[Opening PASSAGE SHOWN section]

What insights did they bring from the sailing world?
First of all, the profiles. They worked to create a really fast mast profile that would resist ventilation and at the same time allow us to keep a good structure and keep stiffness in the mast. For example you could choose a super thin mast profile, which would have a very low drag coefficient, but then your mast would be very soft and flexible. Finding that perfect compromise between structural integrity of the mast and making sure it's fast and doesn't ventilate is key.

It's a very similar case for the front wing and the stabiliser; again picking the right profile and making sure the structure will be fine. There are lots of high stress points on the gliders so having the right lay up is crucial, that’s where their experience came in. With the first edition of our Daytona and now the Daytona Dos we haven’t had a single case of failure, so that makes us confident that this foil is strong, this is the kind of thing the professionals at Ixent can bring to us.

[Closing PASSAGE SHOWN section]
[Opening MATERIAL PROVIDED section]

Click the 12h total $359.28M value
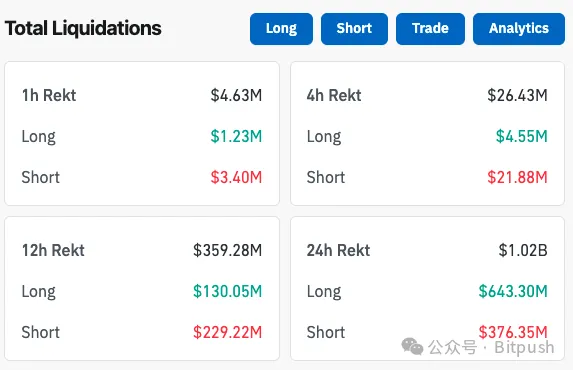Screen dimensions: 573x370 (227, 250)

[Closing MATERIAL PROVIDED section]

**PARTS OF THE EXERCISE:**
1 - In the interview on foil design above, rewrite more briefly the paragraph beginning "It's a very similar case for the front wing," keeping its main facts.
2 - According to the interview on foil design, what would be the drawback of choosing a super thin mast profile?
3 - Extend the interview on foil design, starting after its final sentence.

**RESPONSES PER TASK:**
1 - The front wing and stabilizer likewise require the right profile and a sound structure. Because the gliders have many high-stress points, the correct layup is crucial, and this is where the experience of the professionals at Ixent contributed. Neither the first Daytona nor the Daytona Dos has had a single failure, which gives confidence in the foil's strength.

2 - The mast would be very soft and flexible.

3 -
The most important thing is we are still learning from every project and also from other foil companies. We cross analyse the theoretical results with actual on the water testing and then we are able to better fine tune our calculations. It's really exciting to know that every single project we start, we have a better understanding of where we should be heading, it’s just very exciting for the future.

Let’s talk about the Olympic committee and the I.K.A. They have a box role in place for all foil designs registered for the Olympics, how much did that restrict what you wanted to do with the design?

Yes there is a box rule, so you are limited for example to your mast not being shorter than a certain length or longer than a certain length, they set width limits and the same for the fuselage. So you are contained in a box, but I have to say they were not really limiting, there was not one parameter that was a problem for us, so I think the box rule was fairly loose. The thing that is probably harder to meet, is the manufacturing tolerances.

Every single foil we produce has to be identical, we’re talking tenths of millimetres in profile thicknesses from one foil to another, you can only be 1/10th of mm away, if you are looking at the cross section of the foil for example.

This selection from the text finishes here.